## WORK ORDER
Copy out each line of the data that holds the word "computer".
╭──
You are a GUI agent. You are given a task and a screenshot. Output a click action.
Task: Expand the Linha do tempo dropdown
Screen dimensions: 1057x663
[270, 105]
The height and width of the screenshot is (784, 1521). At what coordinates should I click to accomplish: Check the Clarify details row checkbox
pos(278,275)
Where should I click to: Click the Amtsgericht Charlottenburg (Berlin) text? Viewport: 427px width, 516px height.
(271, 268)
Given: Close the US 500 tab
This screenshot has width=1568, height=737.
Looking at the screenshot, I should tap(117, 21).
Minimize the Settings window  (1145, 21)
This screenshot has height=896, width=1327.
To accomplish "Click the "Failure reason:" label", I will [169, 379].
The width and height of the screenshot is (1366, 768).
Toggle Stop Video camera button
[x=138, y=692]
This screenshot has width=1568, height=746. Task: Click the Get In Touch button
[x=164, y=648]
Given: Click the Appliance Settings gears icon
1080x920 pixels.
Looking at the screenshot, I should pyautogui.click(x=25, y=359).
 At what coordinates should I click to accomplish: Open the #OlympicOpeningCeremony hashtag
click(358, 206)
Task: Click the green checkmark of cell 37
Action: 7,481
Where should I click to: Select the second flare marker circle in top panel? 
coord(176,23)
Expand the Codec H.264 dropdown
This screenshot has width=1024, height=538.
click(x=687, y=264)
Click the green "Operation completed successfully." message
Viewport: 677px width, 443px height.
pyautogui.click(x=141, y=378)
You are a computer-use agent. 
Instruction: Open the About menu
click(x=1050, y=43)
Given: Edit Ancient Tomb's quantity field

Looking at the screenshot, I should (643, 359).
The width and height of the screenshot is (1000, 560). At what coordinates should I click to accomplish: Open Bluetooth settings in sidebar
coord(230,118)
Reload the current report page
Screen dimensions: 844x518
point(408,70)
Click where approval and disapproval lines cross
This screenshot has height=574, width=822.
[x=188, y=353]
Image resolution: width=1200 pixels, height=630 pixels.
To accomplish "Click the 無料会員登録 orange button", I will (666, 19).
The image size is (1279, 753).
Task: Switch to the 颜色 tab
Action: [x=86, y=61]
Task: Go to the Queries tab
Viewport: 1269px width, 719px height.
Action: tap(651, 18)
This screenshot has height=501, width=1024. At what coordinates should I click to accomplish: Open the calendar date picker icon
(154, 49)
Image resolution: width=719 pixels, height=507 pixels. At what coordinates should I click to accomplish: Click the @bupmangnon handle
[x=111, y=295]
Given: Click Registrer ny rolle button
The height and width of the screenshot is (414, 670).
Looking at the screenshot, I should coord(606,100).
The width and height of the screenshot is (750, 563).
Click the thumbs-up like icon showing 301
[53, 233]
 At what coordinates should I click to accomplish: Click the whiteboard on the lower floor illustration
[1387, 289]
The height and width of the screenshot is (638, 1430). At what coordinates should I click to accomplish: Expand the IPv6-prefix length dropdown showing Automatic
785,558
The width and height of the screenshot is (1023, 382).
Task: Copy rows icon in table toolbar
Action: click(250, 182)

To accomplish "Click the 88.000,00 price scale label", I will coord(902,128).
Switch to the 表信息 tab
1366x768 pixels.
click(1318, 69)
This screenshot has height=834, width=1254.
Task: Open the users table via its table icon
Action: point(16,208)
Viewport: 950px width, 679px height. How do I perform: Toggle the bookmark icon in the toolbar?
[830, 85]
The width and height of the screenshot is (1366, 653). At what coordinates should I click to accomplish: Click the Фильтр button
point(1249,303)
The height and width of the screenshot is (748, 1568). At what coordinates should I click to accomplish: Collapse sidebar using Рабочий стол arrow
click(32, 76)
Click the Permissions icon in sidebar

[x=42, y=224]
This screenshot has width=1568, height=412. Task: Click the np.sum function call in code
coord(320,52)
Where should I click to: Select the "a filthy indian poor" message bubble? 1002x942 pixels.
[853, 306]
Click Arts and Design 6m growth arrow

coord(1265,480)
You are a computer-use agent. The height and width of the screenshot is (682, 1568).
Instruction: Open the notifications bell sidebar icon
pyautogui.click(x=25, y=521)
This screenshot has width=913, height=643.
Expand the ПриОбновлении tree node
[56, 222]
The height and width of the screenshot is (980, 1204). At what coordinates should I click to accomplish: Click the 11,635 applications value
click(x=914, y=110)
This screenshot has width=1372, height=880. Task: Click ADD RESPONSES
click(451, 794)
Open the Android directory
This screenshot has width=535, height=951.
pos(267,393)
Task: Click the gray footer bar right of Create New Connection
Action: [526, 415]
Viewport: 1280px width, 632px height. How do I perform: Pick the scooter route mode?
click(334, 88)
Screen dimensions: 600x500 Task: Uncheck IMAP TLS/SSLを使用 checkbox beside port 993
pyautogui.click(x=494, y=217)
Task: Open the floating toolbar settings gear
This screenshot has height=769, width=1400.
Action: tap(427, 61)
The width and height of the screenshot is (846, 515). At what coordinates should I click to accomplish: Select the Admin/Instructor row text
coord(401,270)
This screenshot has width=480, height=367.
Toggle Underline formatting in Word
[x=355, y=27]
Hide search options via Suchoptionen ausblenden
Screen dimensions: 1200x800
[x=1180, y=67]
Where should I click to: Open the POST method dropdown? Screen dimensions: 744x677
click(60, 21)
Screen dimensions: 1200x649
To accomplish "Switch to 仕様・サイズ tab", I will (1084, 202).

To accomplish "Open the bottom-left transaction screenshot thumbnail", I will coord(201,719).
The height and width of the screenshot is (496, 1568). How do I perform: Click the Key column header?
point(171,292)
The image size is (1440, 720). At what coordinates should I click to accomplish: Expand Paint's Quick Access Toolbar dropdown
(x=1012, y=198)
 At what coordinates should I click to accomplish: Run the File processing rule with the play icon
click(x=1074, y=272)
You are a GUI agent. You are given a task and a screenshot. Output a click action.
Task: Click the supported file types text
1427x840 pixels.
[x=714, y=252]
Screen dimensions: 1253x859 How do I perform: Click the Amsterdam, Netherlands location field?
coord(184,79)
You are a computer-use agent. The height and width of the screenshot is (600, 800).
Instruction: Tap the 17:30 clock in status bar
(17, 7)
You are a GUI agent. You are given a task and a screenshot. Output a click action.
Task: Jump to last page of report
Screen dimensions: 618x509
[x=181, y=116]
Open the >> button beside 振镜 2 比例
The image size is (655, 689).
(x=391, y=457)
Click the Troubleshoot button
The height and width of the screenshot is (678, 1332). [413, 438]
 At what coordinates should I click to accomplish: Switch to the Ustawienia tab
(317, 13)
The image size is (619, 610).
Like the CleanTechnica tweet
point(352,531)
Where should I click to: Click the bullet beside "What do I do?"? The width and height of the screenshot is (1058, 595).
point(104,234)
╰──
## ANSWER SPACE
You are a computer-use agent. 
You are a computer-use agent. The height and width of the screenshot is (682, 1568).
You are a computer-use agent. The height and width of the screenshot is (600, 800).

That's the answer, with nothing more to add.